Ramai warga yang belum melaksanakan protokol kesehatan tidak pakai masker dari arah Karang Baru menuju ke kota Kualasimpang,Kab.Aceh Tamiang terjaring razia larangan melintas bagi warga tidak pakai masker yang digelar Tim Terpadu Gugus Tugas pencegahan dan penanganan Covid-19 Kab.Aceh Tamiang berkumpul di tepi jalan. Waspada/Muhammad Hanafiah
Ramai warga yang belum melaksanakan protokol kesehatan tidak pakai masker dari arah Karang Baru menuju ke kota Kualasimpang,Kab.Aceh Tamiang terjaring razia larangan melintas bagi warga tidak pakai masker yang digelar Tim Terpadu Gugus Tugas pencegahan dan penanganan Covid-19 Kab.Aceh Tamiang berkumpul di tepi jalan. Waspada/Muhammad Hanafiah

KUALASIMPANG (Waspada): Kabupaten Aceh Tamiang tidak masuk dalam daftar 14 Kabupaten/Kota di Provinsi Aceh yang pada saat ini berada atau dinyatakan dalam zona hijau untuk melaksanakan kegiatan masyarakat produktif dan aman Covid-19.

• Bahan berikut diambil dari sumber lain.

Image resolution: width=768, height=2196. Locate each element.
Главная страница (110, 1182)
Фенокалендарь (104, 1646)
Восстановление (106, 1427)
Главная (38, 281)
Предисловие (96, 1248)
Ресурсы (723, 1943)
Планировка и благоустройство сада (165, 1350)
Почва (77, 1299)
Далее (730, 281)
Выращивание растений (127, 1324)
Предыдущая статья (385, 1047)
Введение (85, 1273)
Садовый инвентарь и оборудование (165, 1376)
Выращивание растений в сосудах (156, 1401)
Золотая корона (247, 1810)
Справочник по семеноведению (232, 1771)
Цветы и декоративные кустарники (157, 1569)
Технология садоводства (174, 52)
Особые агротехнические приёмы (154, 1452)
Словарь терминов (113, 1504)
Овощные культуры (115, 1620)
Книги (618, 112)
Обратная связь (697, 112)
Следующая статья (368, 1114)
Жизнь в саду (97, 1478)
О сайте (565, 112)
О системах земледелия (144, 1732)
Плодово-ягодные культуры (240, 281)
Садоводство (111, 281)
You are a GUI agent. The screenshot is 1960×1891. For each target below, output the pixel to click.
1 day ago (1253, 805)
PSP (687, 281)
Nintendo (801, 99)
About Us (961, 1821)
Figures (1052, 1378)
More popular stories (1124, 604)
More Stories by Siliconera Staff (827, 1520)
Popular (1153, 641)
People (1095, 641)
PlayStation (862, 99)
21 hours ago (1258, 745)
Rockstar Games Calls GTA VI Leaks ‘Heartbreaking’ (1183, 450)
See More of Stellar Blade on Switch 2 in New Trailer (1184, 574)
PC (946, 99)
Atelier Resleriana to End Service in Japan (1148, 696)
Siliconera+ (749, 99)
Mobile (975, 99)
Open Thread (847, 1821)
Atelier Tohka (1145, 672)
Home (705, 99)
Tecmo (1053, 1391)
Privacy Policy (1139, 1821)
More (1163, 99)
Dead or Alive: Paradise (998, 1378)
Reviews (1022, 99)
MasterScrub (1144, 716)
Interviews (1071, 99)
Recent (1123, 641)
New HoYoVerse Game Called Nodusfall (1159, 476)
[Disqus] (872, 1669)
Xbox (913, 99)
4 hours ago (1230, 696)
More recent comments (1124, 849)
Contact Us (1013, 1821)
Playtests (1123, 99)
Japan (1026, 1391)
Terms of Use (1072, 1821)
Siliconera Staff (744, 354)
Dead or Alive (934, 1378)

Demikian data hasil penelusuran Waspada, Senin (1/6) mengutip isi siaran pers Tim Komunikasi Publik Gugus Tugas Nasional yang dipublikasikan di halaman website Sekretariat Kabinet Republik Indonesia (website Setkab.go.id), Minggu (31/5).

Penjelasan Ketua Gugus Tugas Percepatan Penanganan Covid-19, Doni Monardo ketika memberikan penjelasan siaran pers melalui akun Youtube BNPB , Sabtu (30/5).

Doni menjelaskan, Pemerintah Indonesia melalui Gugus Tugas Percepatan Penanganan Covid-19 memberikan kewenangan kepada 102 Pemerintah Kabupaten/Kota yang pada saat ini berada atau dinyatakan dalam zona hijau, untuk melaksanakan kegiatan masyarakat produktif dan aman Covid-19.

“ Tanggal 29 Mei 2020, Bapak Presiden Jokowi, memerintahkan Ketua Gugus Tugas untuk memberikan kewenangan kepada 102 Pemerintah kabupaten/kota yang saat ini, berada dalam zona hijau, untuk melaksanakan kegiatan masyarakat produktif dan aman Covid-19,” kata Doni di Media Center Gugus Tugas Percepatan Penanganan Covid-19, Graha Badan Nasional Penanggulangan Bencana (BNPB), Jakarta.

Adapun 102 wilayah tersebut meliputi Provinsi Aceh ada 14 kabupaten/kota, Sumatra Utara ada 15 kabupaten/kota, Kepulauan Riau ada 3 kabupaten, Riau 2 Kabupaten, Jambi 1 kabupaten, Bengkulu 1 kabupaten, Sumatera Selatan 4 kabupaten/kota, Bangka Belitung 1 kabupaten dan Lampung 2 kabupaten.

Kemudian Jawa Tengah ada 1 kota, Kalimantan Timur, 1 kabupaten, Kalimantan Tengah, 1 kabupaten, Sulawesi Utara, 2 kabupaten, Gorontalo, 1 kabupaten, Sulawesi Tengah, 3 kabupaten, Sulawesi Barat, 1 kabupaten, Sulawesi Selatan, 1 kabupaten, Sulawesi Tenggara, 5 kabupaten/kota.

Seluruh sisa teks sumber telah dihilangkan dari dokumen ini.